PDF-Table-Extractor was created using a specific set of PDF files that get delievered monthly and contain data used in business reporting. Instead of having to manually extract the data each month, this script will do it automatically and export the tables to CSV so that they can then be imported in data visualization tools and get transformed/reported on. There is also an option to lightly clean the resulting CSVs, supporting setting different start and end points of the data, filtering a column, and removing NaN values.
While this was built for a specific type of PDF and for a specific use case, it can likely be modified to suit other needs - if the base way it was set up isn't compatible with a given PDF.
The main driver behind this project is Camelot. It is a Python library that allows for extracting tables from PDFs. If you need to modify this code to suit your needs, reading through Camelot's documentation will be extremely helpful.
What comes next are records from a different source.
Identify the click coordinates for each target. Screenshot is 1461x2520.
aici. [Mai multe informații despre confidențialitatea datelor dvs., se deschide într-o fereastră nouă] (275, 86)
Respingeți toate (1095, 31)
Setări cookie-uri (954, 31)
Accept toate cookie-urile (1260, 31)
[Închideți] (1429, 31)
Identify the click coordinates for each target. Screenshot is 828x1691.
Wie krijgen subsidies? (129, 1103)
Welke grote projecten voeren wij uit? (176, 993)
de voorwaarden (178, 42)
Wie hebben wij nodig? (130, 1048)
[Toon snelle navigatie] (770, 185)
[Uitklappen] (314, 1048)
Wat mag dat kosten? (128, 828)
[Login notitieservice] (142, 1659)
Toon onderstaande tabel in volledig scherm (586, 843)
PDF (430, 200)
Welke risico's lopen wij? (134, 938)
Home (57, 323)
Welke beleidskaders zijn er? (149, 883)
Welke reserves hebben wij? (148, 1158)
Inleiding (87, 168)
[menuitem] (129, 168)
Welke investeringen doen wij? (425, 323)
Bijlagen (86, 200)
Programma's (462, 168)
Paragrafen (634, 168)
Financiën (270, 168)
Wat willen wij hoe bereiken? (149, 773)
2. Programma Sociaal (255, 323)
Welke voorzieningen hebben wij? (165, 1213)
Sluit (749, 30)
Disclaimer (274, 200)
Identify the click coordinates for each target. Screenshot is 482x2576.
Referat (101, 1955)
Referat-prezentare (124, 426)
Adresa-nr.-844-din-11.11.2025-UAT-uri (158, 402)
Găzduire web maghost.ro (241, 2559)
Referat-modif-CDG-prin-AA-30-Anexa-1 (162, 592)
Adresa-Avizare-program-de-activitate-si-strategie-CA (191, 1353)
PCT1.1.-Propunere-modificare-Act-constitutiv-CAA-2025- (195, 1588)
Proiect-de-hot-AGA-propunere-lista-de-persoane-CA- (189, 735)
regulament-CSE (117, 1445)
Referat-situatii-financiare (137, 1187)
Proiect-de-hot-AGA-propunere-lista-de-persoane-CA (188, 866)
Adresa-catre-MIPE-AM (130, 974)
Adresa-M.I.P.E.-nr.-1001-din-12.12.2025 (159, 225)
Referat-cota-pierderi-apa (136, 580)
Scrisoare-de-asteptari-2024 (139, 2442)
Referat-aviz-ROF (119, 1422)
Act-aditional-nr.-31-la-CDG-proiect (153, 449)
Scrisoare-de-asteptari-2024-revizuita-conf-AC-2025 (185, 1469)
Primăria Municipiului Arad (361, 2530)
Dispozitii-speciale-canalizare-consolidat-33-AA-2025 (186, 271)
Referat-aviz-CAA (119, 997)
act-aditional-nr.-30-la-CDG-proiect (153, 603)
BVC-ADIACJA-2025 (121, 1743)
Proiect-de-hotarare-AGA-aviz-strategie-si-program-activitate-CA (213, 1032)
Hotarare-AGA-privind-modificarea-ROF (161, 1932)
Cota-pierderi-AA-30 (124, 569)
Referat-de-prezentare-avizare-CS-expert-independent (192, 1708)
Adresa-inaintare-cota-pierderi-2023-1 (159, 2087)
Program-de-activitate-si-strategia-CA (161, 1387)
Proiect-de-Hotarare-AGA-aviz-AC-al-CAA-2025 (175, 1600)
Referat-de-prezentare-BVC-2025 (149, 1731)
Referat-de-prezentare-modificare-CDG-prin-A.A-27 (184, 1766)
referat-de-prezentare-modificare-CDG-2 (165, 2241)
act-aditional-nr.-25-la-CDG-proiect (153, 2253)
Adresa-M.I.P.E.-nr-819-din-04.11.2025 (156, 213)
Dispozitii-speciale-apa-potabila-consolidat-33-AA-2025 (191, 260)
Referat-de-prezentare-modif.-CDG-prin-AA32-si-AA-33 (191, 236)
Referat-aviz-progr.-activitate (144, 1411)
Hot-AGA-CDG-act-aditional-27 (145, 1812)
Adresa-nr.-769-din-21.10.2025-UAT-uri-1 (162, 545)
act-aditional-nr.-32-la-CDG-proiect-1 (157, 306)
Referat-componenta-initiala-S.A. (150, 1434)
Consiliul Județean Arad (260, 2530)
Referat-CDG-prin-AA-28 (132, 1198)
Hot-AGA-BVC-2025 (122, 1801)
- Requires Python 3.7 and up
- Requires the PDF interpreter Ghostscript. Download and install.
- In a terminal/CMD window, navigate to the folder where the requirements.txt file is (ex. cd Drive:\Path\To\PDF Extractor Folder) and run
pip install -r requirements.txt
to install required packages - Run
pdf_data_extract.py
- The script will generate a
config.yaml
file and exit - Edit the
confg.yaml
file, following the comments within it to ensure the correct values are being enetered - Re-run
pdf_data_extract.py
when ready to extract
- The pages being extracted from the PDF are declared in the configuration file, but there may be times when the pages need to be temporarily changed. One possibility is the PDF may be missing a page it normally contains, thowing off the page numbers where the tables usually are. If this happens, it is easy to adjust without updating the config file by using the
pdf_extract_fix.py
script. When running this script, instead of using the value from the configuration, it will ask you to input the page numbers instead. Ensure you are entering the page numbers on a single line, separated with commas like so:5,7,9,15
- If the config file ever gets accidentally permanently deleted or corrupted, a new one can be generated by re-running
pdf_data_extract.py
. Just ensure the config.yaml file is not in the script folder.